Desta forma, e diante da regulamentação estabelecida pela SPC - Secretaria de Previdência Complementar, os gestores de fundos têm enfrentado dificuldades para cumprir as metas de rentabilidade. A expectativa é que sejam abrandadas as regras estabelecidas para minimizar os riscos a que estão sujeitas as aplicações feitas com o patrimônio dos fundos.

A imprensa tem nos informado que o governo já avalia reduzir as exigências e limitações às formas de aplicação de recursos dos fundos de previdência, com o intuito de permitir a opção por investimentos mais rentáveis, que viabilizem o cumprimento das metas.

Sabemos que há limitações severas aos investimentos em imóveis e fundos imobiliários, em Bolsa de Valores ou em ativos no exterior, por exemplo. A flexibilização dos limites de investimentos nessas e em outras opções de aplicação permitiria aos gestores dos fundos obter rentabilidade mais elevada.

O problema é que a opção por investimentos que garantam retorno mais alto geralmente equivale à exposição dos fundos a riscos mais elevados. A questão que fica, portanto, é que as equipes gestoras dos fundos terão de desenvolver sistemas de planejamento, de gerenciamento e de equalização de exposição a riscos muito mais eficientes para evitar deixar a descoberto o patrimônio dos participantes.[2]

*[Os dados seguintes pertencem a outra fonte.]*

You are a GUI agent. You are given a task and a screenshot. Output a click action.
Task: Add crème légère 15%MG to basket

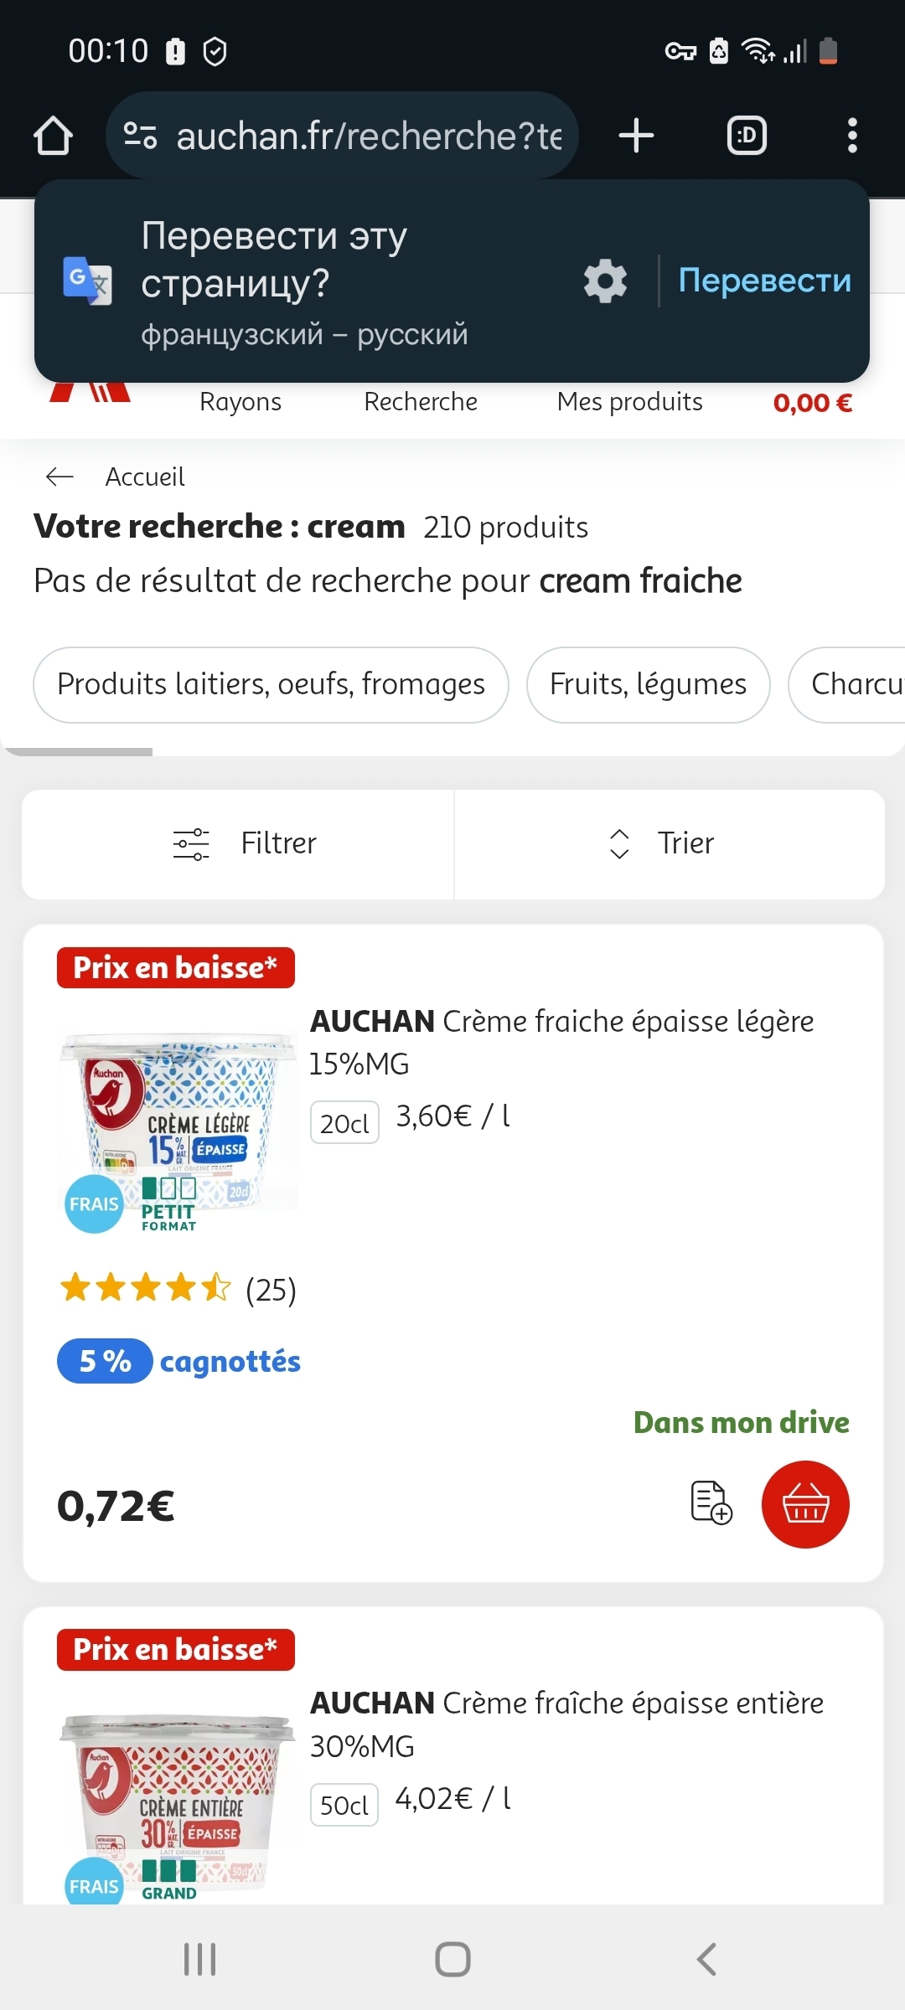pos(804,1504)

O certo é que a economia brasileira, ao reequilibrar-se após os abalos causados pela crise internacional, entra em outro patamar e encara uma nova realidade. O tempo dos juros estratosféricos foi ultrapassado. Vivemos agora a perspectiva de contar com taxas próximas às dos países mais desenvolvidos. Teremos de aprender a gerir nossos fundos previdenciários de forma ainda mais equilibrada, mas encarando riscos calculados para garantir a rentabilidade e a perenidade desses importantes instrumentos de planejamento financeiro. A ordem é reaprender a investir bem.